GIMP is a miracle of modern software. It is a professional image manipulation program, much like the well known Photoshop, but it is completely free to use. If you have ever wanted to edit an image beyond doodling a mustache or cropping out your ex, you're likely to have stumbled upon GIMP at one point or another.
GIMP makes no compromises with its interface. As a beginner, you might feel a bit helpless, and unless you have experience working with a similar program, you might also need some time to familiarize yourself with how everything works. However, once you've understood what each tool does and decided which widgets are useful, you can easily customize the workspace.
There are several tools that let you manipulate colors, the Curves Tool being the highlight. With it, you can adjust brightness on tones and on individual color channels at the same time.
GIMP makes plenty of use of stacked layers. Working with these enables you to maintain control over several graphical elements simultaneously. Whether you intend to superimpose two or more images or to selectively enhance parts of an image, the concept is the same. By manipulating colors and making use of layer masks, you can enhance and put a spin even on the most boring of photos.

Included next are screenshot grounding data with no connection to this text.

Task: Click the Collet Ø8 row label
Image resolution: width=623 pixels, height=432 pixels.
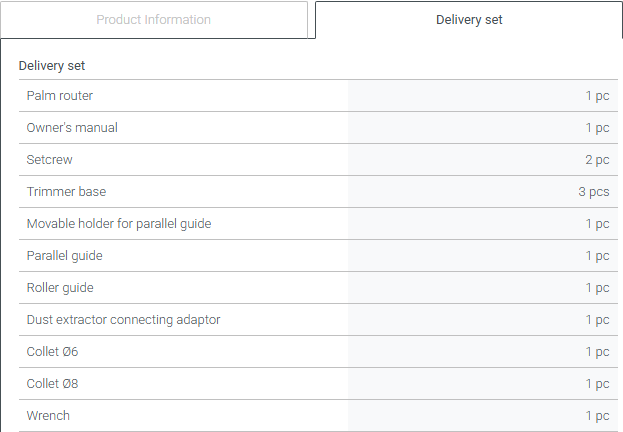Action: tap(52, 384)
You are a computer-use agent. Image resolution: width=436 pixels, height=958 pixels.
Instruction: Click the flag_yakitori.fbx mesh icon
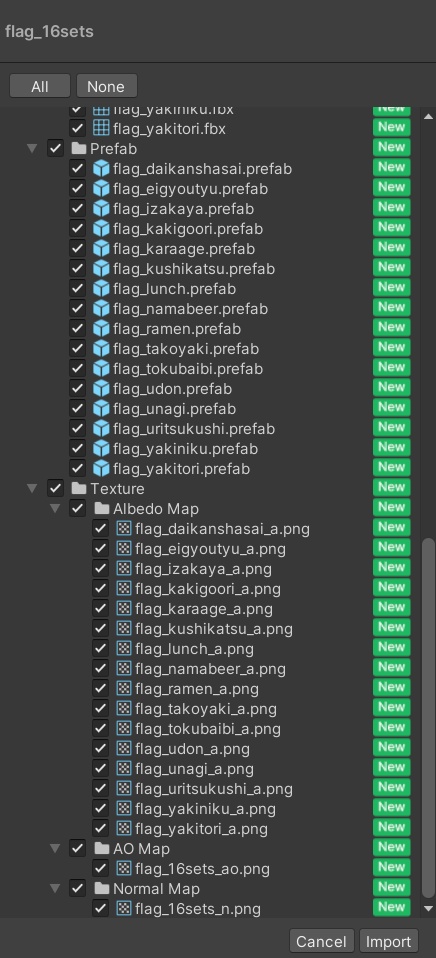[x=101, y=128]
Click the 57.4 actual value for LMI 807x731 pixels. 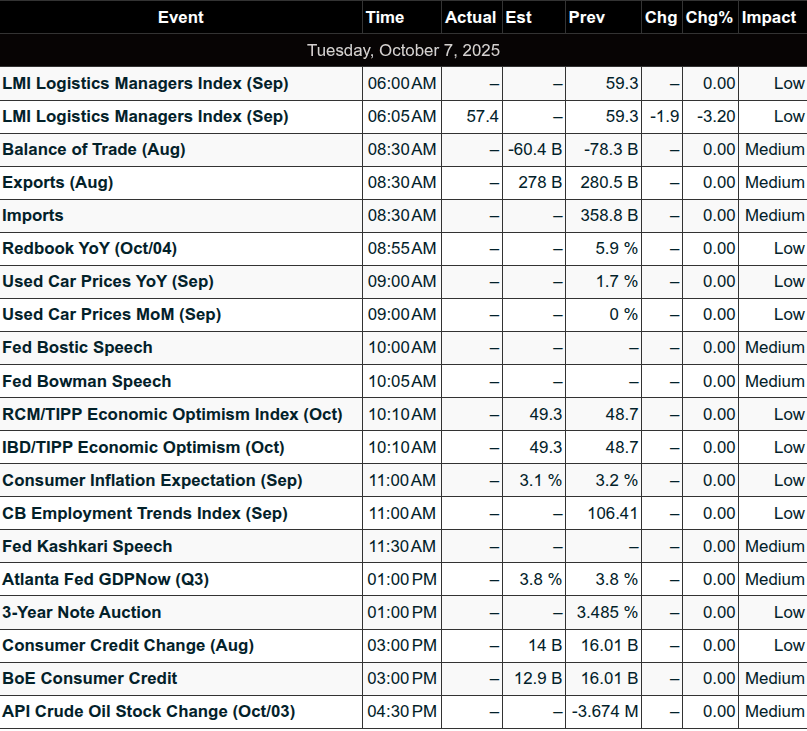482,117
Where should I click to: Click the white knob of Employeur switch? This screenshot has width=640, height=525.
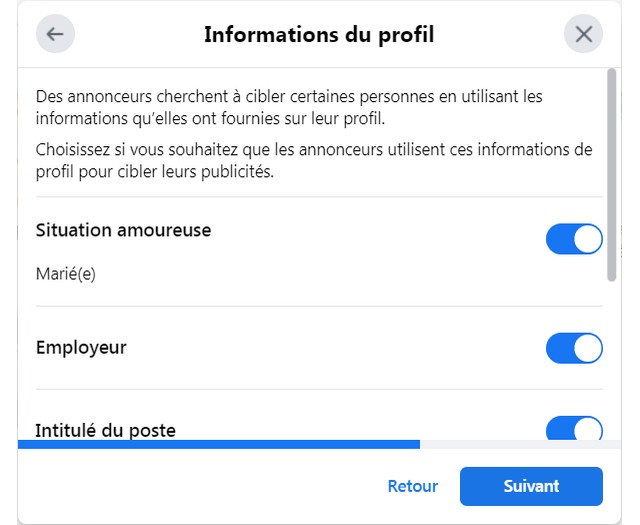pos(588,348)
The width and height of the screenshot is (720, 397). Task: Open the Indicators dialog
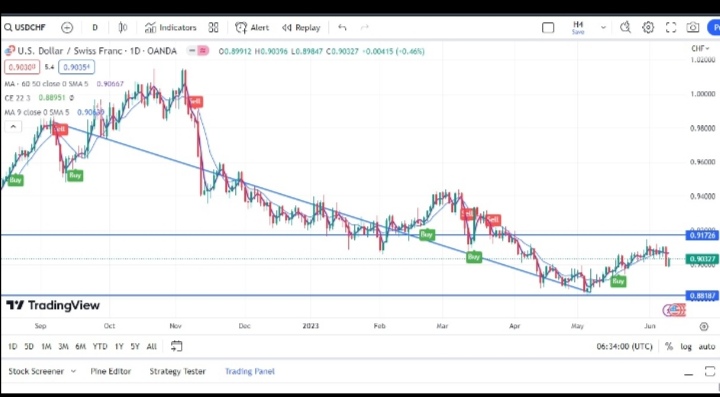[x=170, y=28]
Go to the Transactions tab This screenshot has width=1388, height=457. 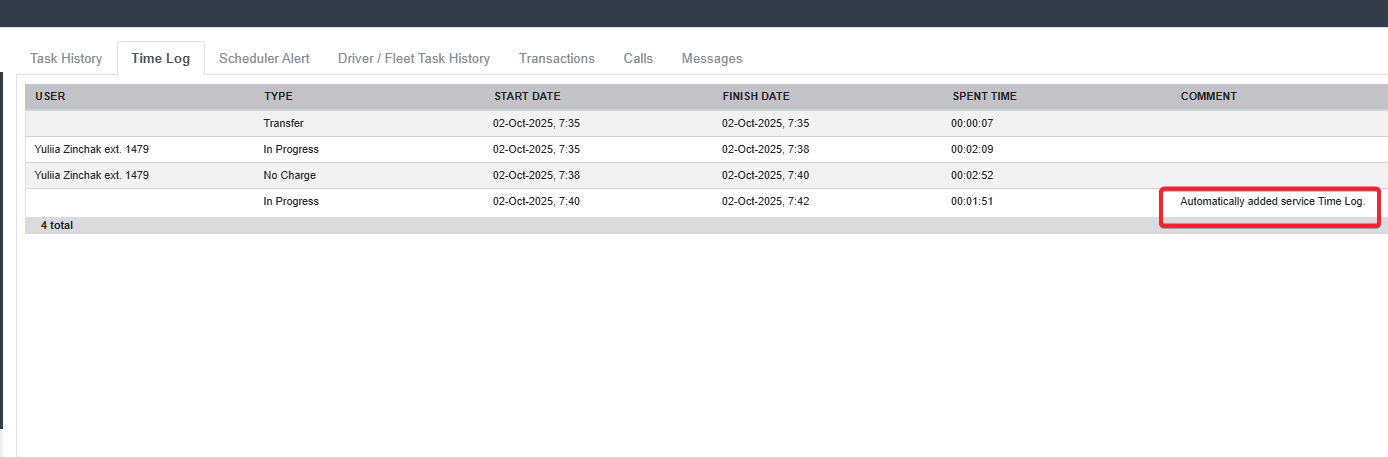tap(557, 58)
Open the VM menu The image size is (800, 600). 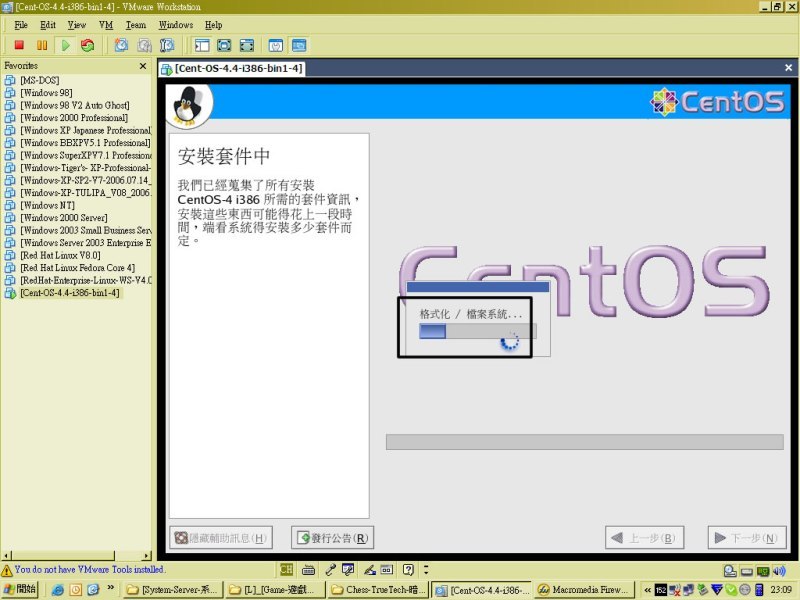click(x=106, y=24)
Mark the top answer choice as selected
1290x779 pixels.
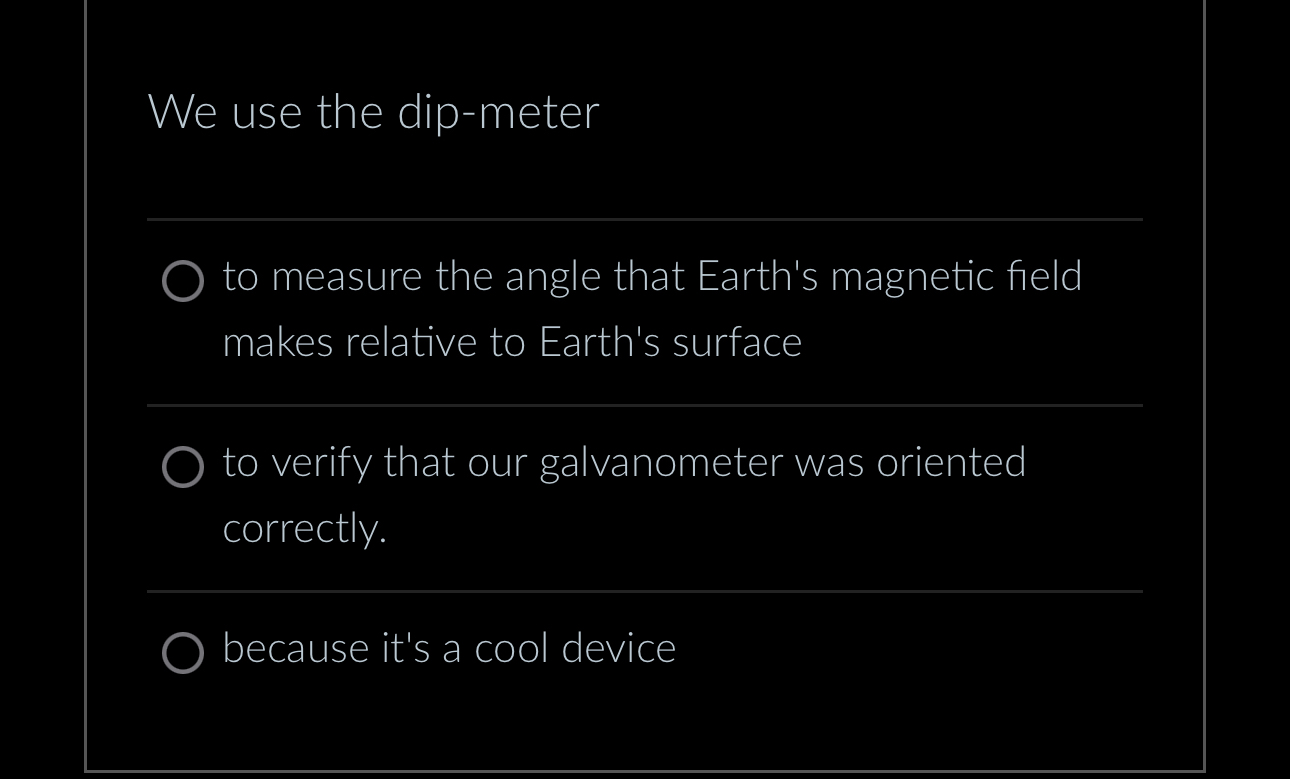click(183, 281)
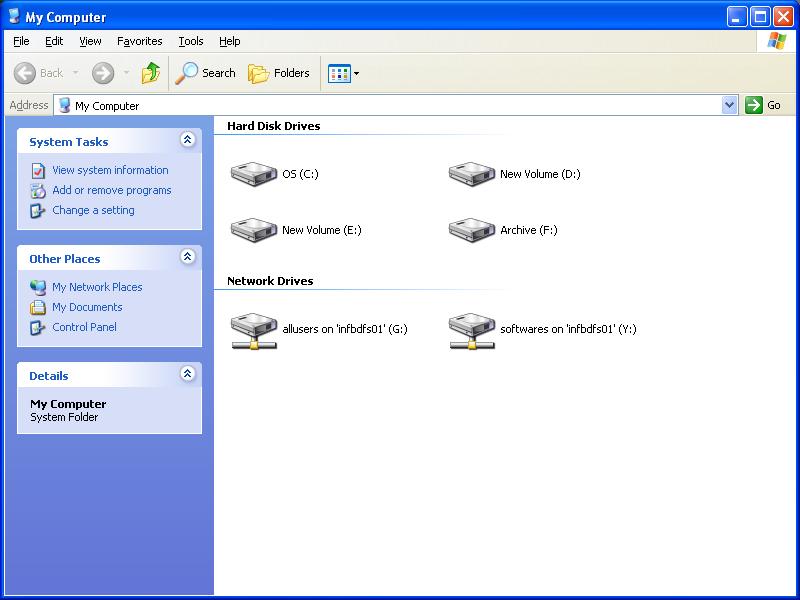This screenshot has height=600, width=800.
Task: Click View system information link
Action: point(110,170)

For quick touch-ups, there are a plethora of filters that range from the most common effects to web-friendly set-ups and even animations. GIMP also features various brushes that can be edited, as well as gradients and pattern fill colors. This combined with the support for external input devices, such as pressure sensitive tablets, makes GIMP into a powerful tool for digital artists.
One thing to note is that traditionally, GIMP opens up three distinct windows. The main window, the brush window, and the tool window. For those who find this bothersome, there's a recently added Windows option called Single-Windowed Mode. When using this everything snaps into one window, while different files are viewed in tabs. Honestly, this was my only beef with GIMP. But now that it's out of the way, I find that the usability has increased considerably. From what I can tell, there is an even bigger interface update coming up with GIMP 2.9, which is already downloadable, but currently unstable.
GIMP is plugin friendly. The GIMP Plugin Registry contains close to a thousand plugins, which are also easy to add.
- Professional photo manipulation and retouching
- Graphic design elements
- Highly expandable through plugins
- Customizable interface
- Peripheral hardware support
Gimp, is unarguably Photoshop for the cheap-ass. However, it is continuously under development and getting better with every release. There's an entire universe of resources for learning and working with GIMP, so there's no excuse for not giving it a try.